1930s >> 1934 >> no-360-august-1934

Suicidal Glory

The Labour Monthly, one of the organs of the Communist Party, has secured (June issue) Georgi Dimitrov as one of its contributors. He writes a “Letter to the Austrian Workers,” with the intention of drawing from the recent commotions in Vienna and elsewhere “historical lessons . . .  for the workers of all capitalist countries.”

The March issue of the Socialist Standard (“Austrian Workers’ Tragic Heroism“) dealt with the same topic with a similar intention; incidentally its audience of “workers” would include those of the State—Russia—that is issuing 7 per cent. Bonds, employing the most up-to-date methods of extracting the last ounce of work in its industrial enterprises, vigorously suppressing freedom of speech, and “dictating” by a comparatively small clique to a huge mass of unconvinced peasants and others who form the main bulk of the U.S.S.R.

Dimitrov, in the style peculiar to the Communist Party—a derivation from the bourgeois heroics of the French Revolution period—says: “The U.S.S.R. stands firm like a rock . . . the power of the working-class has been established. . . .” Instead of which, as the March Socialist Standard reminds us: “In spite of the Russian Governments pose that it is the defender of the working class everywhere, it appears to have maintained an attitude of correct diplomatic neutrality.”

Let us be clear upon one point: The Socialist Party of Great Britain and its allied organisations in the Dominions and the U.S.A. yield to none in admiration of courageous resistance on the part of the working class at all times and in all places. “We were moved to admiration by the heroic resistance of the Austrian workers . . . their conduct is a proof that the working class can produce men as tenacious and possessed of as much endurance and integrity as anything the ruling class can show.*’ (March Socialist Standard.)

But, the key-word to the Socialist Party’s position on this question is contained in the heading of the article referred to: “Austrian Workers’ Tragic Heroism.”

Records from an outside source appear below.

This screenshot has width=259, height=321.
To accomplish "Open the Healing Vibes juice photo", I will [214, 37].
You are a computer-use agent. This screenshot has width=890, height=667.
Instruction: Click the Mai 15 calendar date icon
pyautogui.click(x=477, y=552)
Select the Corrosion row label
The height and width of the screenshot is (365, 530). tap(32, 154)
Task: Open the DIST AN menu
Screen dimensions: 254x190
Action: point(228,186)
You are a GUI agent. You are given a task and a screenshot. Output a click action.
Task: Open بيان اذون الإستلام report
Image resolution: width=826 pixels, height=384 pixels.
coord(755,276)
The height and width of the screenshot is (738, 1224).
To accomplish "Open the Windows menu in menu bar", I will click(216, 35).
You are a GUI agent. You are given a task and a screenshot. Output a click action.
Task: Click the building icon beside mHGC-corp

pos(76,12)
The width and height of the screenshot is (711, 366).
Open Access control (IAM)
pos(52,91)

And here emerges our unbridgable difference with Dimitrov—whose personal qualities the S.P. would be the last to belittle; his courageous avowal of political intent under appalling circumstances compare very favourably with the pettifogging lines of defence adopted by members of the English Communist Party when before the representatives of British law and order, under distinctly less harassing conditions.

Dimitrov holds, with the S.P.G.B., that the struggle was tragic, but why? Because “it was not the armed struggle of the Austrian working class that was a mistake. The mistake was that the struggle was not organised and LED in a revolutionary Bolshevist way.”

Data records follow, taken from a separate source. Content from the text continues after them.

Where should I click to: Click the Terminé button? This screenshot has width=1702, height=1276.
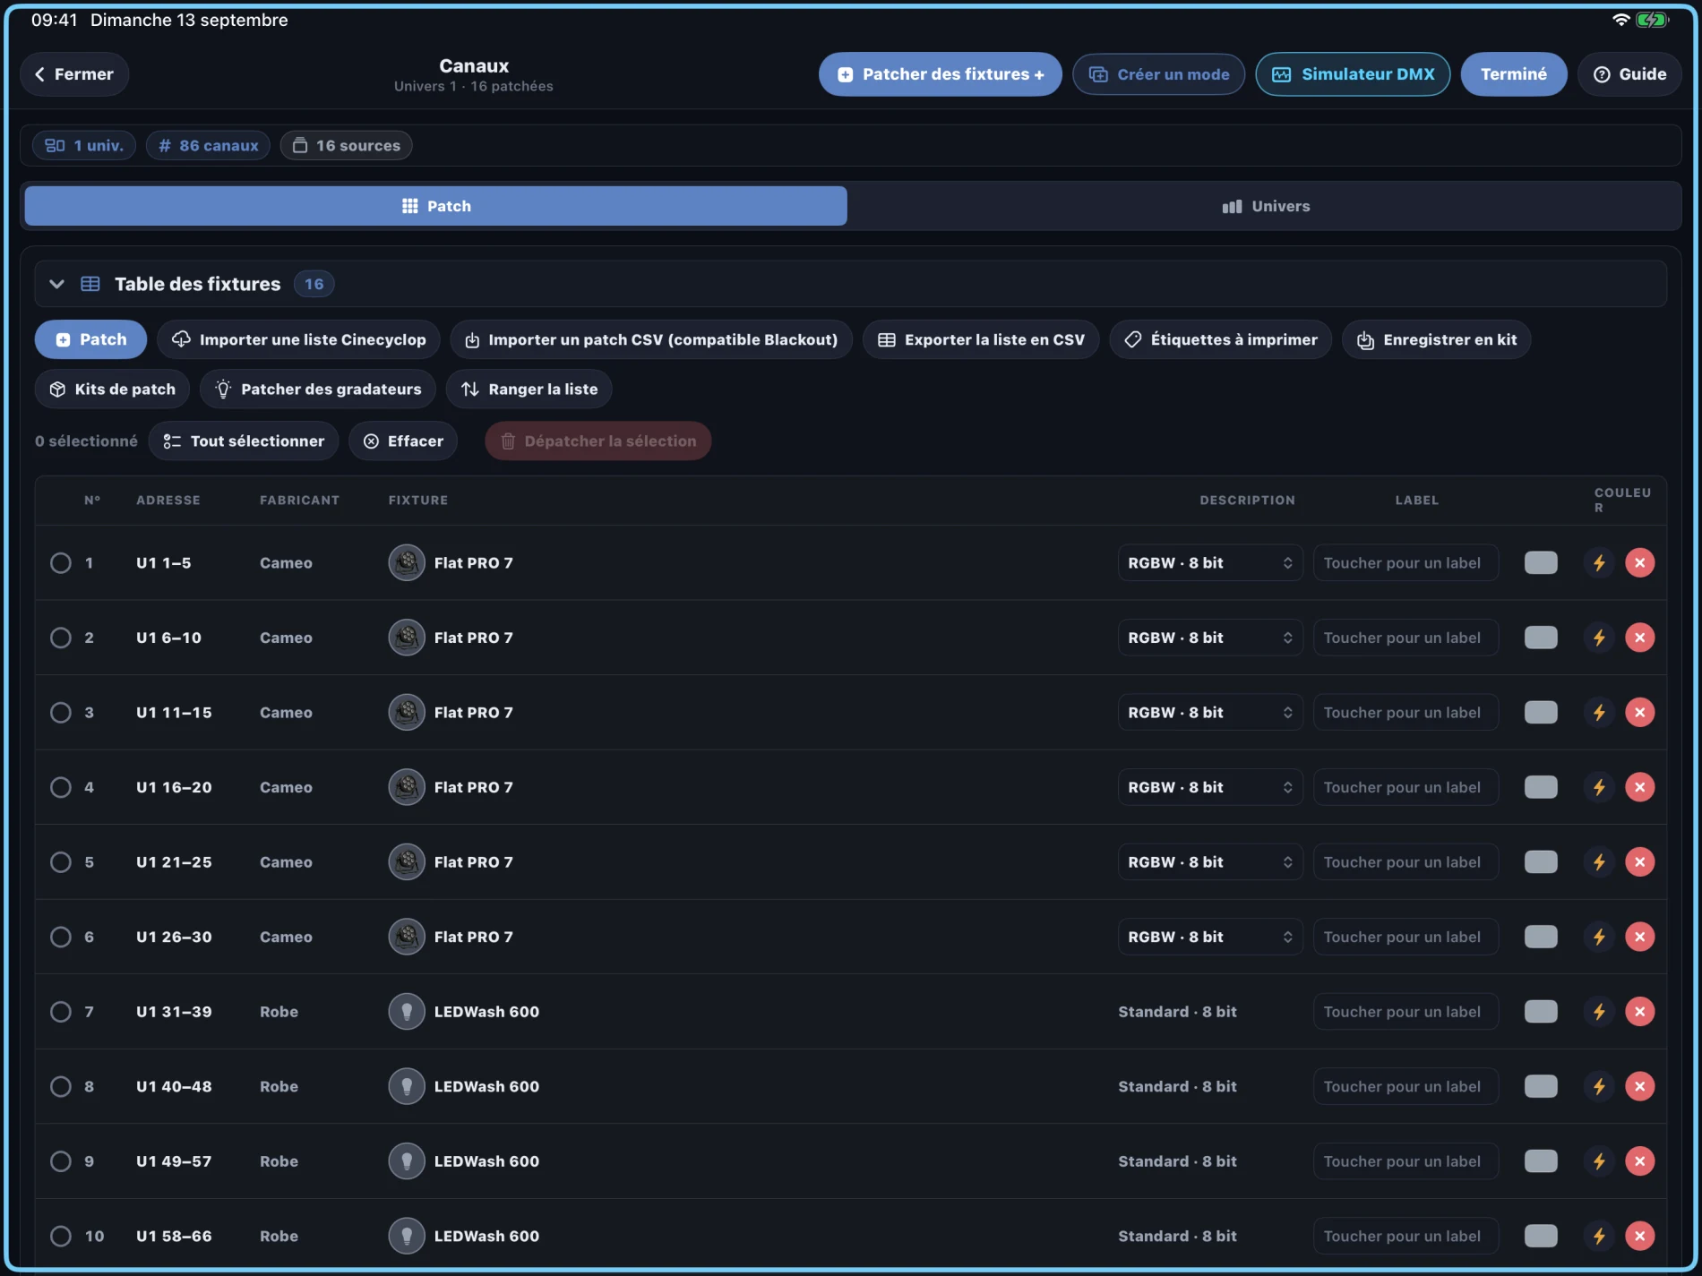click(x=1513, y=74)
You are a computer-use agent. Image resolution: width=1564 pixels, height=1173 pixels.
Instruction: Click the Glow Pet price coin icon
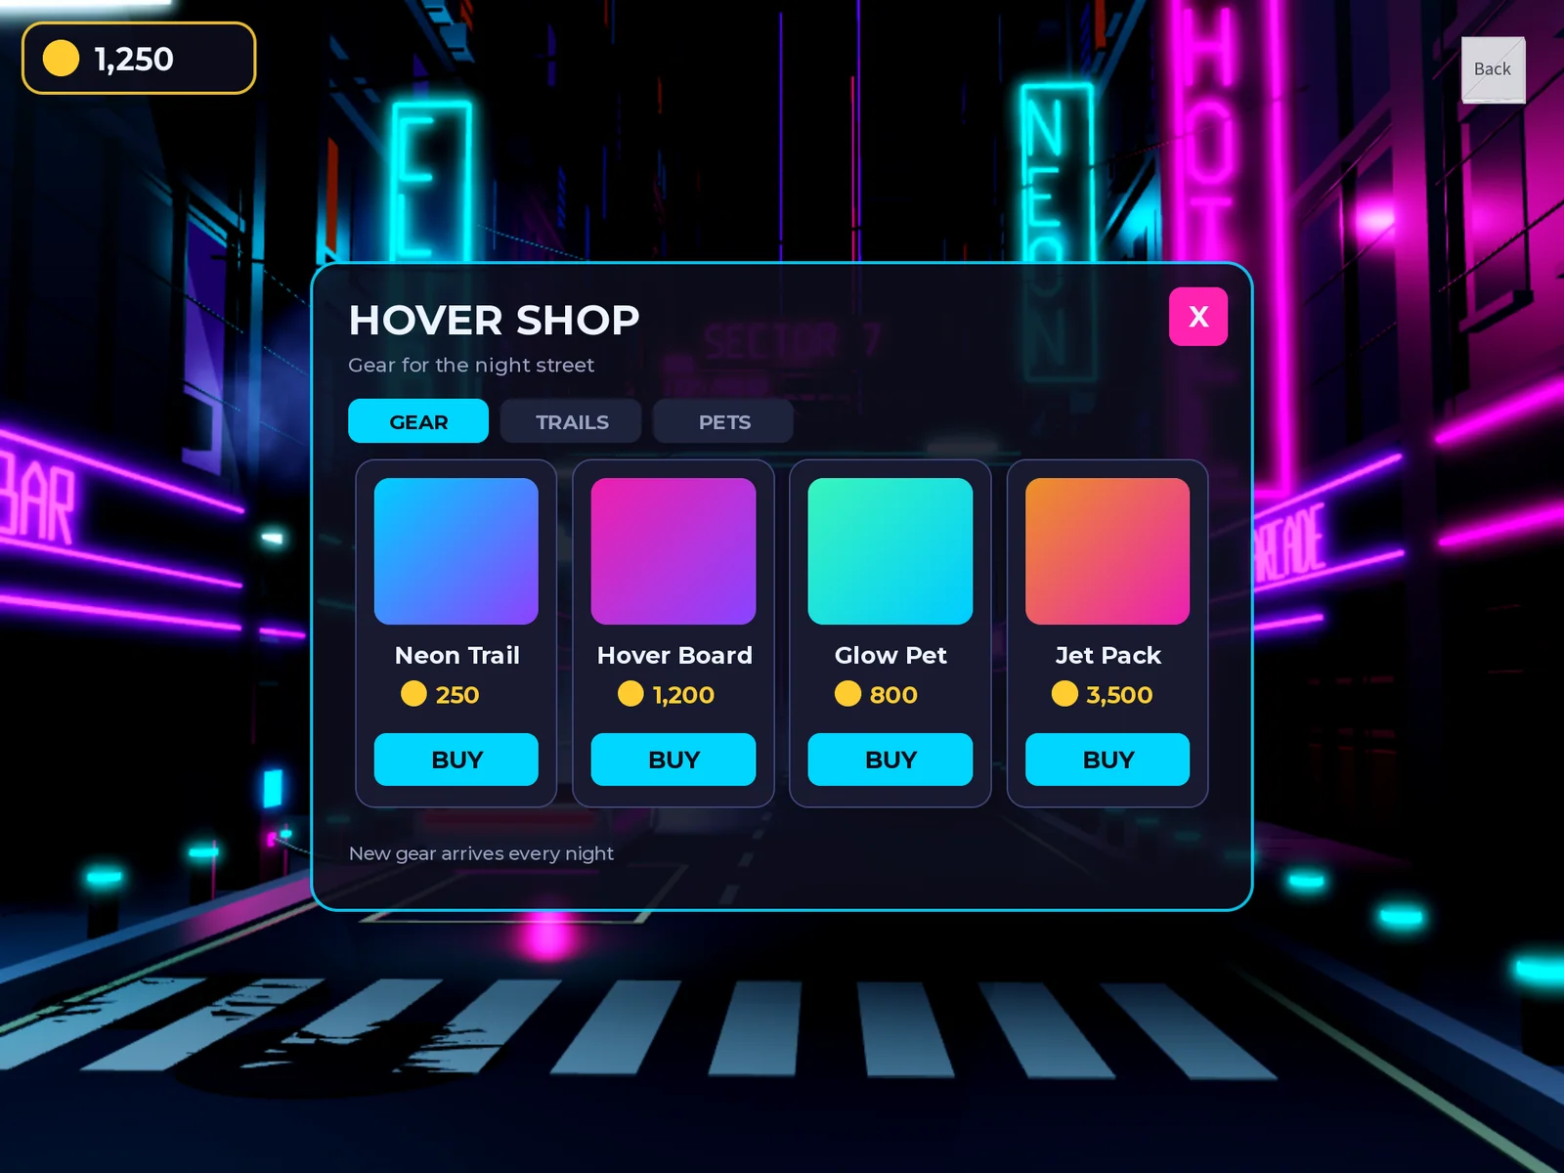click(x=847, y=693)
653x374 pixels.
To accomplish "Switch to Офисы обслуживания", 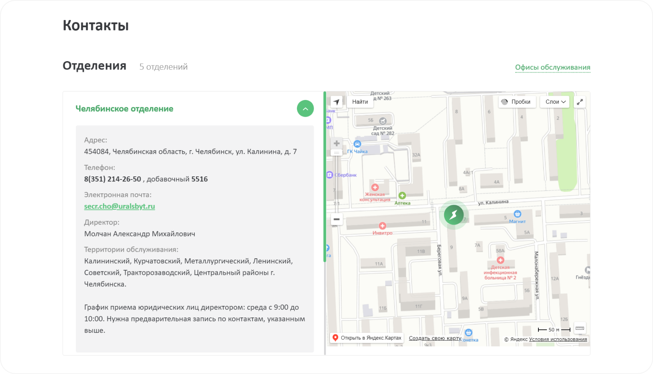I will (x=552, y=68).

“Trust your leaders.” . . . History stands aghast, while the crucified working class, gazing into the intense inane, utters its despairing cry, “My God! Why hast thou forsaken me?” And from Communist and Labour Party circles a voice replies, “What we want is honest leadership.”

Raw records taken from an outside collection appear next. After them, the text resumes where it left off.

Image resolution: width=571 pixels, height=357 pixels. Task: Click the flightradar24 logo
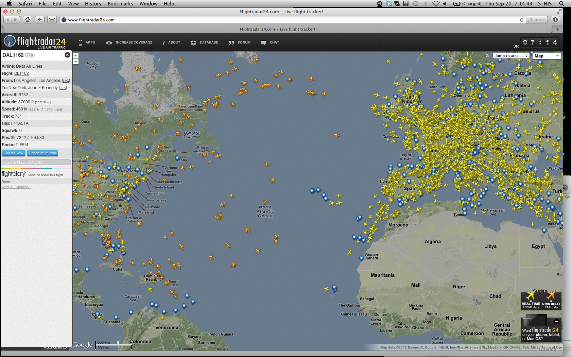[x=35, y=42]
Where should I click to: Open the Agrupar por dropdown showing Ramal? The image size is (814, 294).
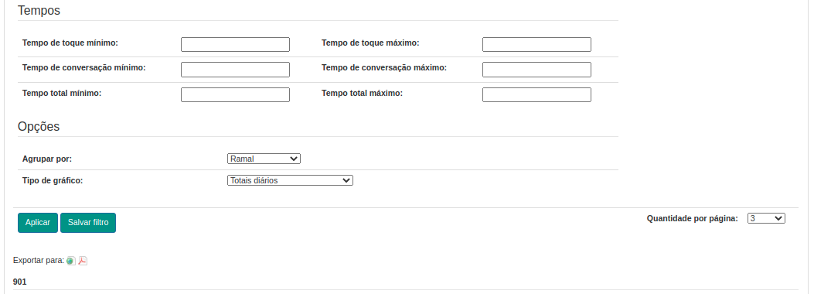point(264,159)
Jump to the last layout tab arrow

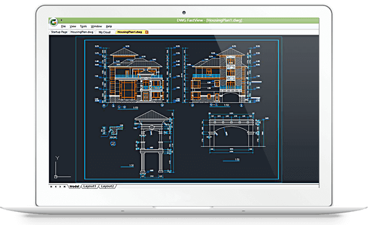click(x=64, y=187)
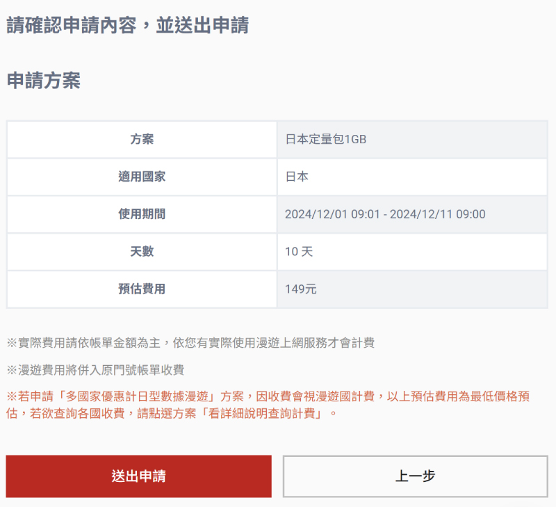
Task: Click the 日本 country value cell
Action: point(412,177)
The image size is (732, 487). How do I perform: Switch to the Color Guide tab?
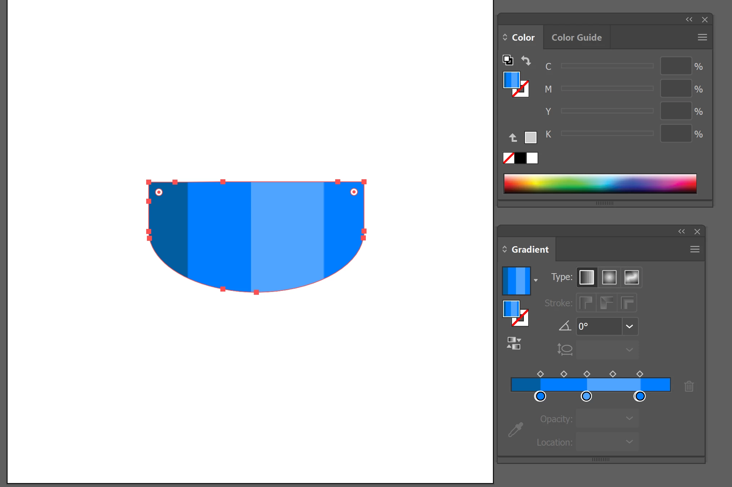pyautogui.click(x=576, y=37)
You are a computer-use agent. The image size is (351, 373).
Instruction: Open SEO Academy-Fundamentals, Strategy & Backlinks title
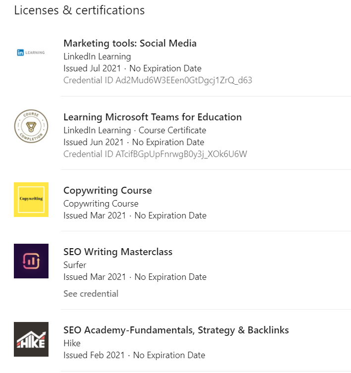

Turn here to our Declaration of Principles: “ EMANCIPATION MUST BE THE WORK OF THE WORKING CLASS ITSELF.”

Dimitrov charges the Social Democrats with incompetence and treachery. The Socialist Party of Great Britain through thirty years has adduced proof after proof of the utter inability of any party not broad-based upon Socialist UNDERSTANDING to compass emancipation.

The Social Democrats of Austria, the Communist Party of this country, ALL parties outside the Socialist Party of Great Britain and its allied parties, are out for REFORM. The question of ”treachery” is irrelevant. The March article in the Socialist Standard summarised the situation: —”The Social Democrats had to tell their followers that housing schemes and various other little gains were vital inroads into capitalism, and must be defended at all costs. Consequently, when the Government finally made a frontal attack on the Vienna Council, the Social Democrats had either to fight or else admit that these things were not worth fighting for.”

A real, practical and immediate danger lurks under the froth and scum of the anarchist section of reform (mainly represented by the C.P. and I.L.P.). Whether temporarily posturing as a “United Front,” or vulgarly abusing each other, they are directly responsible for urging ill-fed and unarmed workers to pit themselves against the batons of the police and the machine guns of the military. We are living on the edge of desperate happenings. Vienna can be re-enacted here. (Good old George, dear old Christian George Lansbury, has planned under “Labour” Government to “protect public services.” See Clarion, May 5th, this year, so that the Labour Party can hardly be charged with “treachery” if the revered “leader” wields the stick heavily.) What hope can the English section of the Communist Party hold out that “the gigantic stronghold of the working class of the world” (Dimitrov) will aid the proletariat in insurrection ?

Fellow workers, is it “worth while for a workers’ movement to go down in suicidal glory for the sake of the nominal control of part of the machinery of local government ?”

With an alleged “Socialist” L.C.C. on the Embankment, and an organisation (relying in the long run upon secret methods) fishing in troubled waters, the question may not be so remote or academic as it sounds at first.